How to sketch $\ln|\sin x|$

Question

The question is to find the number of solutions of $$\ln|\sin x|=-x^2+2x$$ but I just don't know how to sketch a logarithmic function like $\ln|\sin x|$.

A step by step method would be highly appreciated. Thanks in advance.

Answer 1

We are looking for solutions to $\sin{x} = \pm e^{-x^{2}+2x}$.

Now, (just taking one part of the right hand side), the graph of $e^{-x^{2}+2x}$ approaches $0$ as $x \to \infty$, so the graph of $y=\sin{x}$ will intersect the graph of $y=e^{-x^{2}+2x}$ infinitely many times. This will give infinitely many solutions to $\ln{|\sin{x}|} = -x^{2}+2x$.

Answer 2

First you draw $y=|\sin x|$ which is nothing else that the graph of the sine with negative part mirrored wrt $x$-axis.
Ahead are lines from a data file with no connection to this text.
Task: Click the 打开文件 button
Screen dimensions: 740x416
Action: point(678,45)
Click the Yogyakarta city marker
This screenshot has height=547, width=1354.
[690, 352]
Then remember that sine function is less than $1$. Logarithm of numbers in $(0,1)$ are negative ($\ln 1=0$ so at $x=\pi/2$ logarithm is zero), and that $\ln x\to -\infty$ as $x\to 0^+$ and get the graph of $y=\ln|\sin x|$.

Finally draw the parabola $y=-x^2+2x$ and see where the two curves intersect in the interval $[0,\pi]$:$x_1\approx 2$ and $x_2\approx 3$.

There are infinitely many solutions $$2 x-x^2=\log (\left| \sin x\right| )$$ $$|\sin x |=e^{2x-x^2}$$ $$\sin x=\pm e^{2x-x^2}$$

For the limitation on $\sin$ we must have $e^{2 x-x^2}\leq 1\to 2x-x^2\leq 0\to x\le 0\lor x\geq 2$

---

$$...$$

Answer 3

If you use inspection, you would notice that, if $$f(x)=\log (|\sin (x)|)+x^2-2 x$$ $$f\left(\frac{2 \pi }{3}\right)=\log \left(\frac{\sqrt{3}}{2}\right)+\frac{4 \pi ^2}{9}-\frac{4 \pi }{3}$$ is very small $(\approx 0.054)$ while $$f\left(\frac{ \pi }{2}\right)=\frac{1}{4} (\pi -4) \pi \approx -0.674$$ $$f\left(\frac{3 \pi }{4}\right)=\frac{1}{16} \left(-24 \pi +9 \pi ^2-8 \log (2)\right) \approx 0.493$$

On the other hand, there is a problem on each side of $x=n\pi$ because of the logarithm.

So, an infinite number of roots $(\sim 2, n\pi-\epsilon,n\pi+\epsilon)$